(Extrait à lire)

----

George Fisher Chipman naquit dans la ferme fruitière de sa famille, dans la vallée d’Annapolis en Nouvelle-Écosse. Son père tenait un rôle de leader au sein du mouvement coopératif qui rassemblait les producteurs de fruits locaux. George Fisher fréquenta l’école secondaire à Middleton, où il fut un athlète amateur actif. Après l’obtention de son diplôme à l’école normale de Truro, vers l’âge de 17 ans, il devint enseignant. Il occupa le poste de directeur d’une école secondaire de River Hebert durant trois ans. En août 1903, il se rendit dans les Territoires du Nord-Ouest pour participer à une excursion avec un groupe de moissonneurs. Il donna ensuite des cours à Cardston (Alberta) pendant quelques mois, puis dans la région de Leduc.
Las de ses conditions de vie difficiles et de sa maigre rémunération d’enseignant, Chipman s’installa à Winnipeg en 1905 et commença à travailler à la pige pour le Manitoba Free Press. Plus tard, devenu journaliste salarié, il couvrit les enquêtes policières, puis l’activité parlementaire provinciale. Il écrivit aussi des articles pour le Busy Man’s Magazine de John Bayne Maclean*, publié à Toronto, et pour d’autres périodiques. Le désenchantement de Chipman, à la suite de son expérience dans les écoles des Territoires du Nord-Ouest, influencerait son opinion sur l’éducation du nombre grandissant d’immigrants non anglophones dans l’Ouest canadien. Il favorisait un système scolaire non confessionnel où l’anglais constituait la seule langue d’instruction. Selon lui, cette approche représentait un élément crucial de la fusion des cultures, moyen de façonner le « nouveau Canadien », dont il fit la promotion dans l’édition de septembre 1909 du Canadian Magazine.

----

Lignes de données de pointage:
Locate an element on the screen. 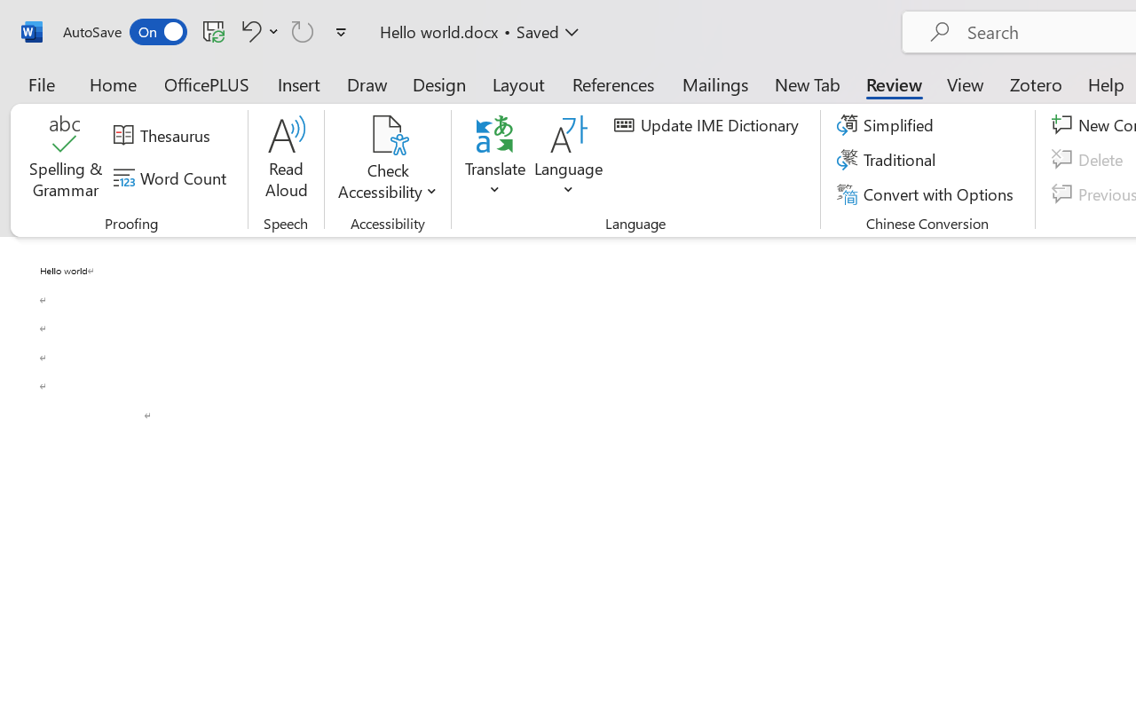 The image size is (1136, 710). 'Language' is located at coordinates (569, 159).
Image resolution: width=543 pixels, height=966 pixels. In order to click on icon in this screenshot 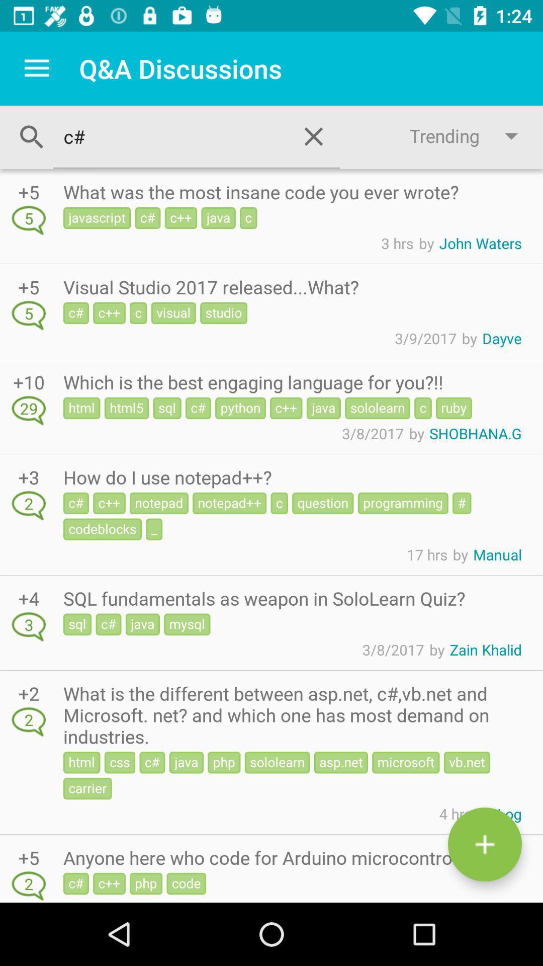, I will do `click(485, 844)`.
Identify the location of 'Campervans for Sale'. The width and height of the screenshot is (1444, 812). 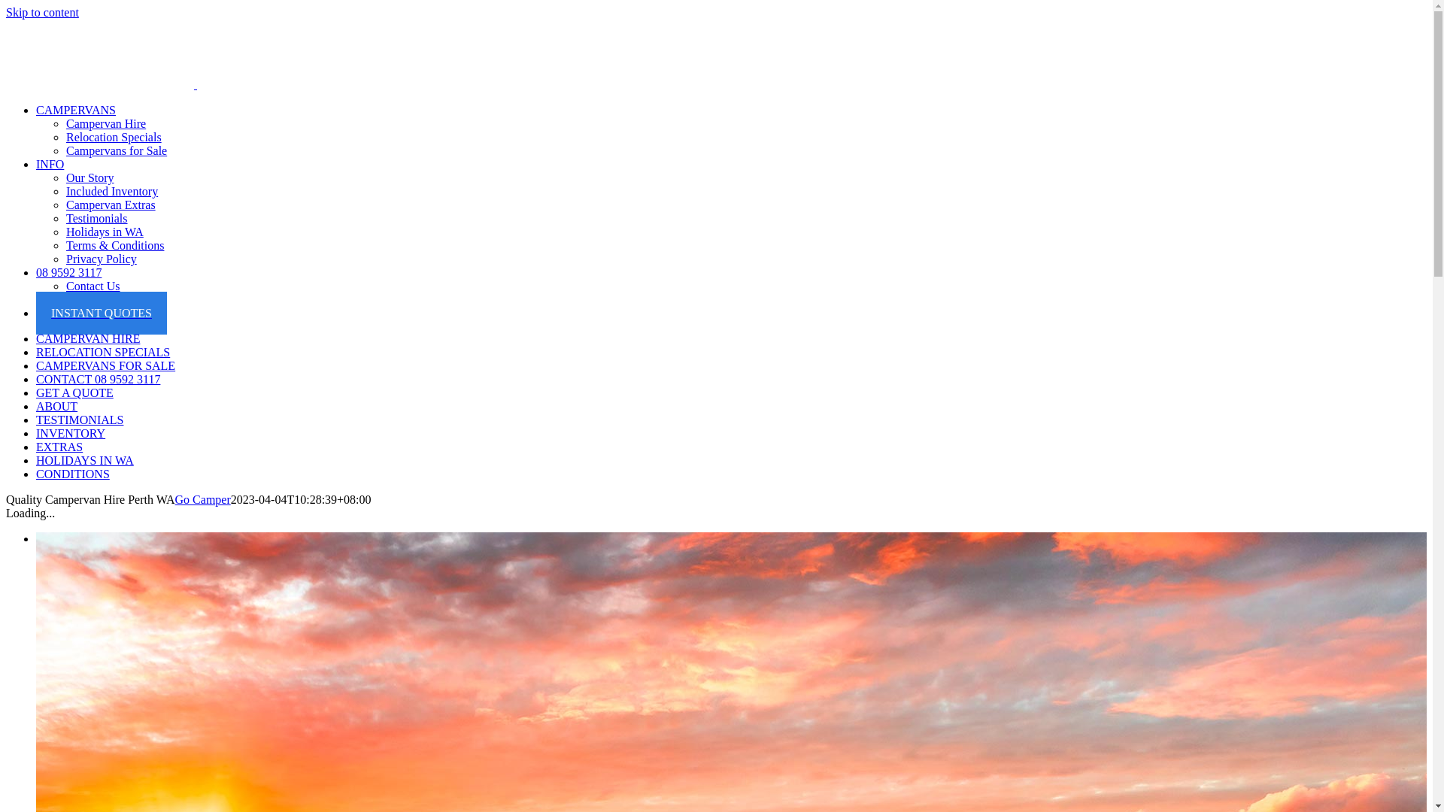
(115, 150).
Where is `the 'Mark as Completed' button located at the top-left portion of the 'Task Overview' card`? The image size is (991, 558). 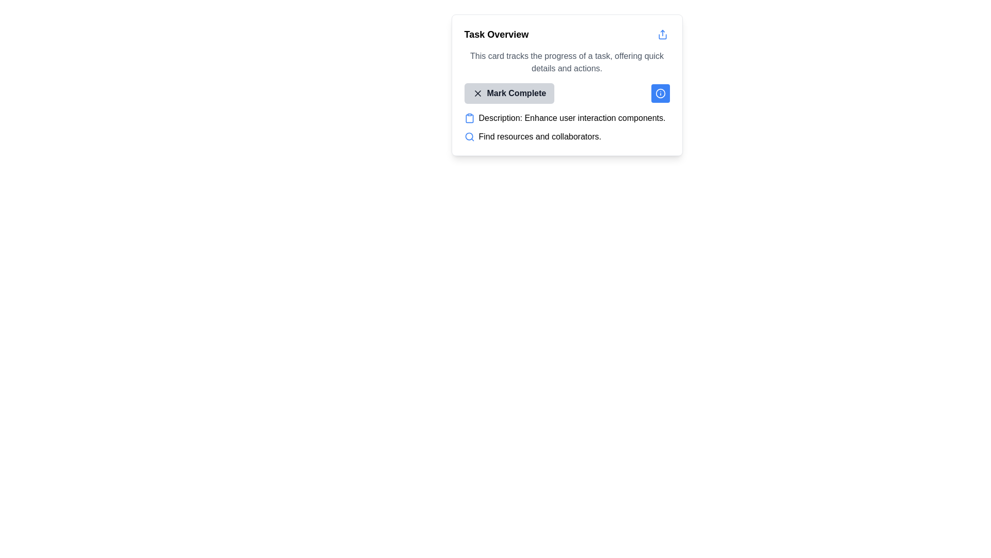 the 'Mark as Completed' button located at the top-left portion of the 'Task Overview' card is located at coordinates (509, 93).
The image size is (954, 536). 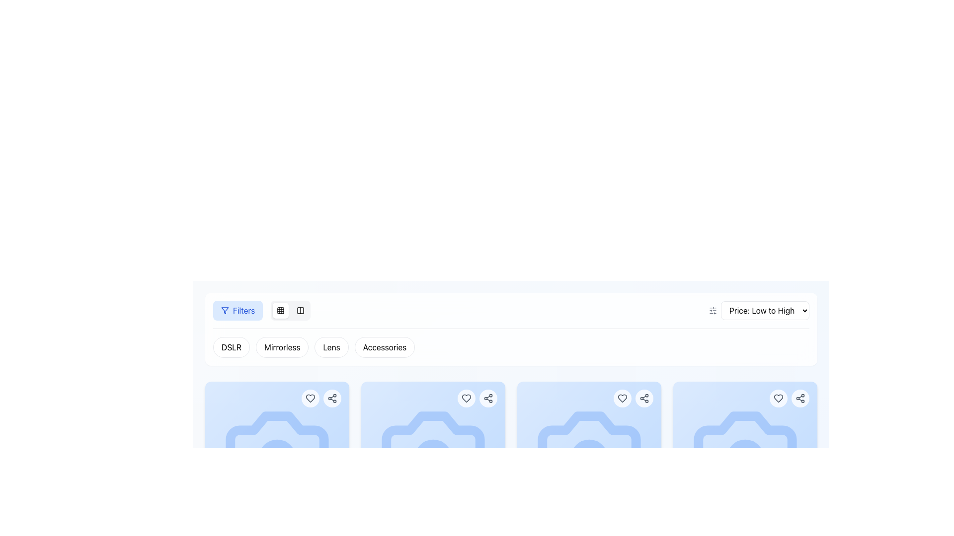 I want to click on the middle square button with a grid icon, which has a white background and rounded corners, so click(x=280, y=310).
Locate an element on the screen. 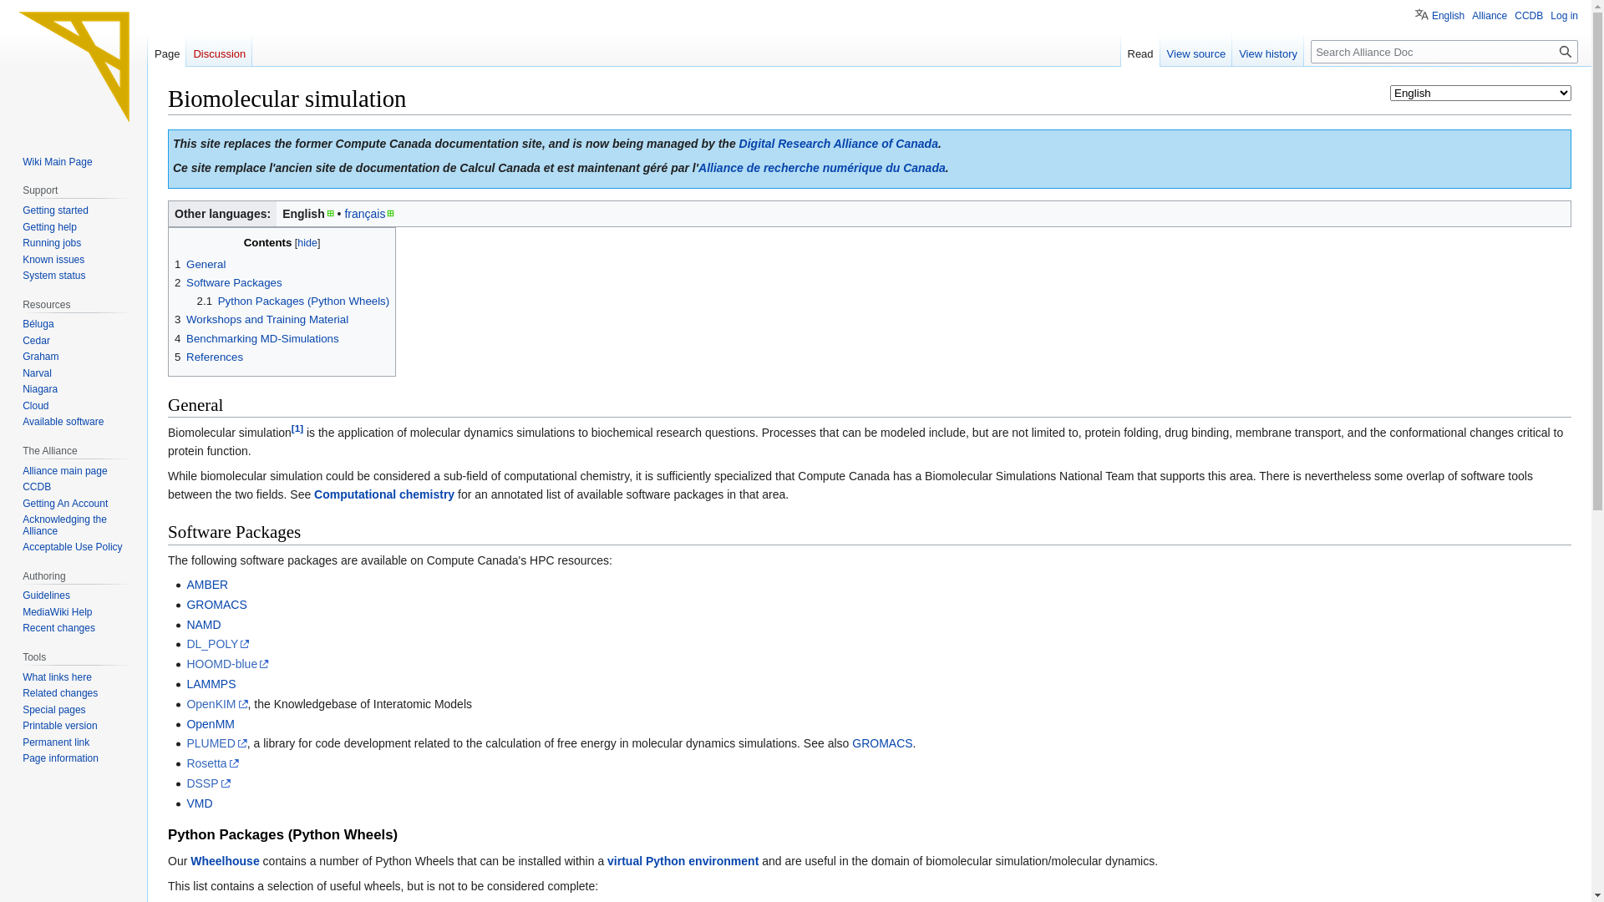 The height and width of the screenshot is (902, 1604). 'Alliance main page' is located at coordinates (23, 470).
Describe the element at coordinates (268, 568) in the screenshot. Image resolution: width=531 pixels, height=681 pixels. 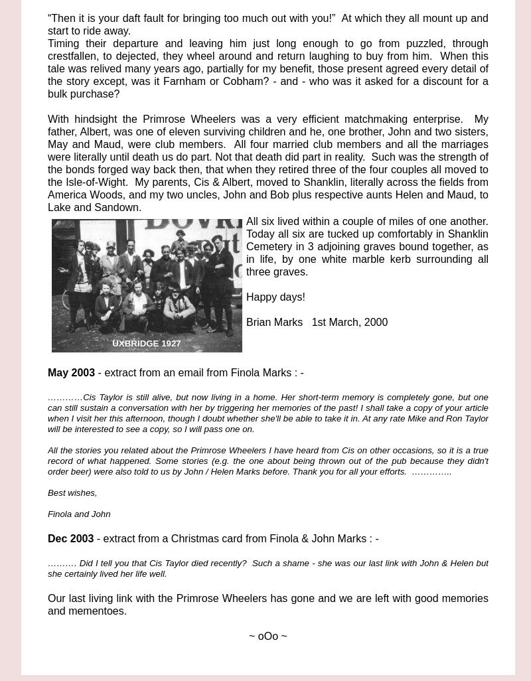
I see `'she was our last link with John & Helen but she certainly lived her life well.'` at that location.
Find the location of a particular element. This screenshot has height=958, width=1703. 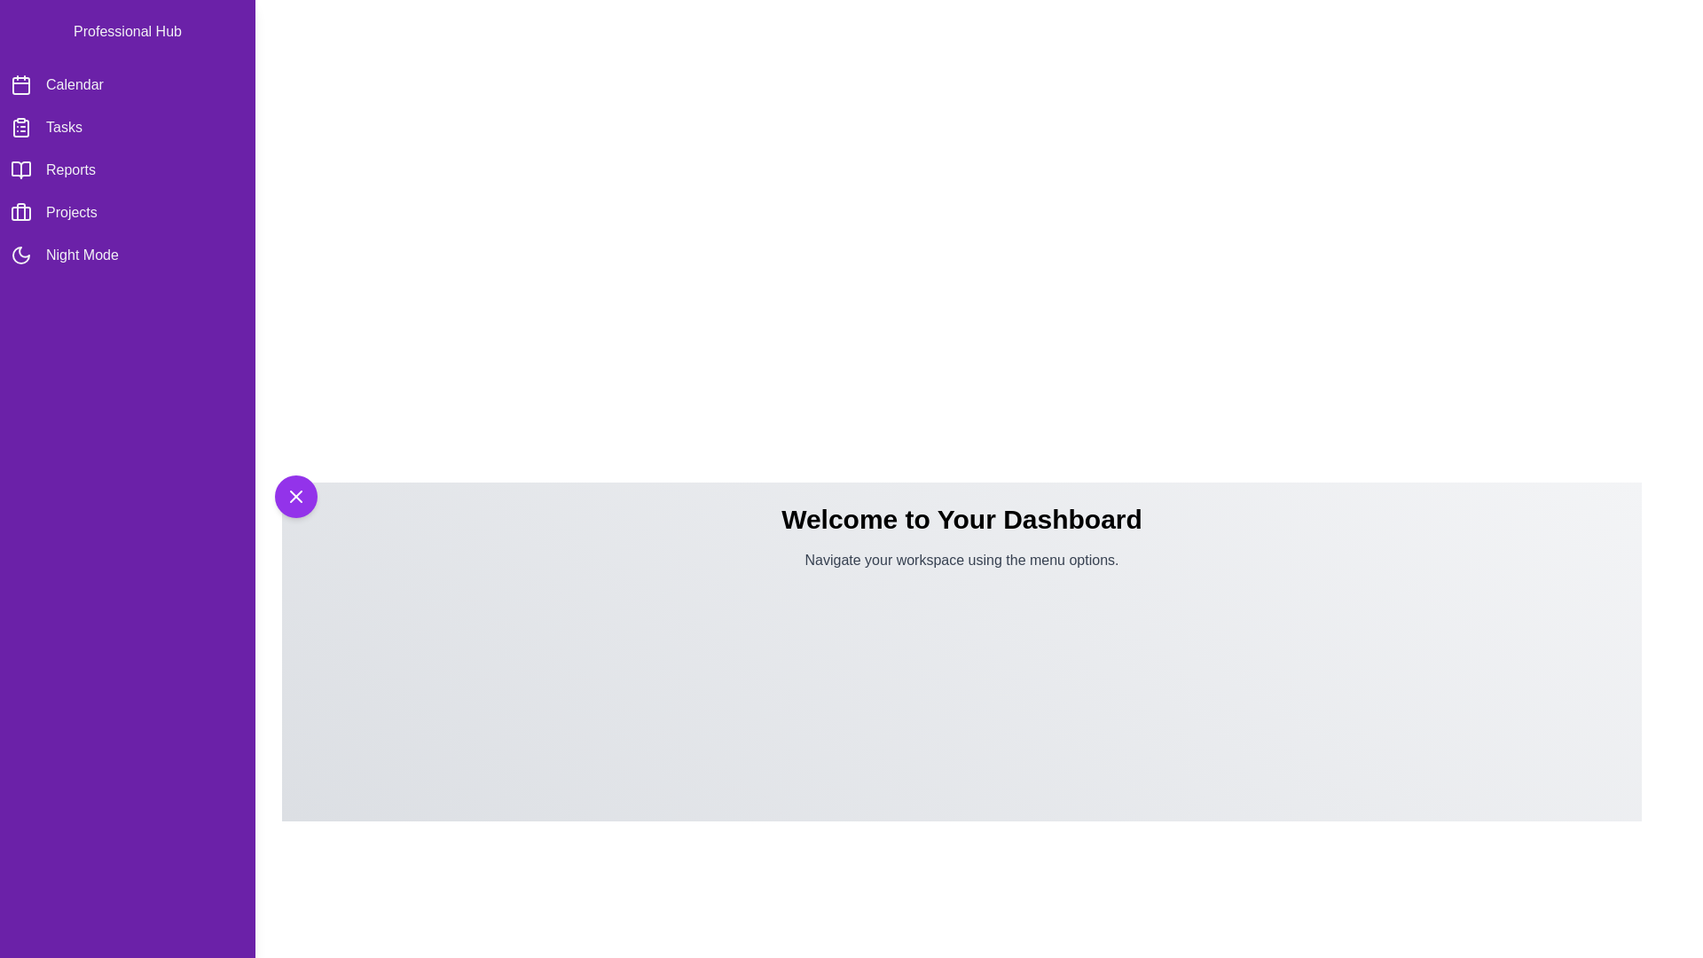

the menu item Reports from the side drawer is located at coordinates (127, 170).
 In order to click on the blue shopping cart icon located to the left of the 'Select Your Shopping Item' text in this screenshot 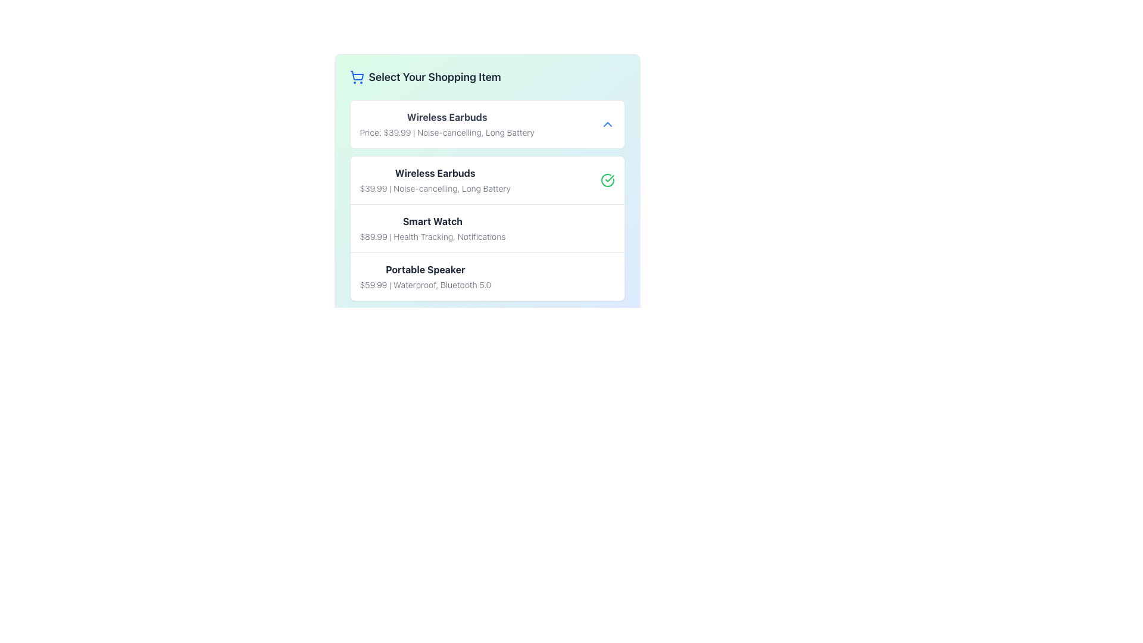, I will do `click(356, 77)`.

----

(Consigne)
Recopiez le passage de l'extrait sur George Fisher Chipman compris entre « George Fisher Chipman » et « région de Leduc. », bornes incluses, en modifiant un seul terme : « directeur » devient « responsable ».

(Réponse)
George Fisher Chipman naquit dans la ferme fruitière de sa famille, dans la vallée d’Annapolis en Nouvelle-Écosse. Son père tenait un rôle de leader au sein du mouvement coopératif qui rassemblait les producteurs de fruits locaux. George Fisher fréquenta l’école secondaire à Middleton, où il fut un athlète amateur actif. Après l’obtention de son diplôme à l’école normale de Truro, vers l’âge de 17 ans, il devint enseignant. Il occupa le poste de responsable d’une école secondaire de River Hebert durant trois ans. En août 1903, il se rendit dans les Territoires du Nord-Ouest pour participer à une excursion avec un groupe de moissonneurs. Il donna ensuite des cours à Cardston (Alberta) pendant quelques mois, puis dans la région de Leduc.